Seamus: I think Papa was probably a lot like you when he was a kid: quiet and thoughtful. But underneath that quiet is a whole lot of secret power: I hope you see it as much as we do. Also, you do Papa’s eyebrow thing pretty well.

Brendan summed it up beautifully, in saying:

Where does my Dad end and where do I begin. When I see his image, I see can see myself. When I speak, sometimes I hear his voice. I miss him so much and he will be with me always.

*                   *                    *

A couple of years ago, Dad said to me: “I was thinking of writing my memoir. But then I thought… who would want to read it?” Well, Dad, look around you. Look at all the people here, your loved ones, your friends, and your colleagues.
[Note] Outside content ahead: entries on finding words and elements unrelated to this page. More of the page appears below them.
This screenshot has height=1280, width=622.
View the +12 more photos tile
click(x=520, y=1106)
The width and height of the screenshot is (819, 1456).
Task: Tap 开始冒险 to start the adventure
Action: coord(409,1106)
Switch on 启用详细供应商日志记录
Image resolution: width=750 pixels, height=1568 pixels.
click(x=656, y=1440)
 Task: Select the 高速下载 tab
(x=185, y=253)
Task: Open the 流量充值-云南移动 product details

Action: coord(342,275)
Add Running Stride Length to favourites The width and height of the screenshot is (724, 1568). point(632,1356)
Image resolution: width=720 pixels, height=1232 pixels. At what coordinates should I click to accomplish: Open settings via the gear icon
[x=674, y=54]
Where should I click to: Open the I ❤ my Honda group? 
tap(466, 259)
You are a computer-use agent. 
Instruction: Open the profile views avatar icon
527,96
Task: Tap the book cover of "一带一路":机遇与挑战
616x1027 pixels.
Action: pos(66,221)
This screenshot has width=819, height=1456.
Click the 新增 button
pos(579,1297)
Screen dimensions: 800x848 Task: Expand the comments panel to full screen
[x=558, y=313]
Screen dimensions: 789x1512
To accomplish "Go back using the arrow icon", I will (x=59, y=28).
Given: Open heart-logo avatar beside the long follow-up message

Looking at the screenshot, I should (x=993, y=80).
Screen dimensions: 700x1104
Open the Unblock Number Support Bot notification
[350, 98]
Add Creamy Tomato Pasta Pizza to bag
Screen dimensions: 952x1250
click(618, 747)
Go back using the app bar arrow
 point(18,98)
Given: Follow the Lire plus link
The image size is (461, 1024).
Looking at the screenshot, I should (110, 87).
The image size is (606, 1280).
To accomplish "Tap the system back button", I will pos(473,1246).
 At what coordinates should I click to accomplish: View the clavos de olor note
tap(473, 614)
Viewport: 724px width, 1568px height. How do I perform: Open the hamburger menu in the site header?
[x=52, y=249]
Think of the thousands of students whose lives you shaped over your thirty years of teaching. Think of the thousands more who read your novels. I think I can speak for all of us and say: if you had indeed written it, we would have read it cover to cover.

And it would have been a masterpiece.


We are grateful to The Princes Margaret Cancer Care Centre, and Hospice Simcoe, for the incredible care they gave my father. Please consider making a donation to these worthy organizations.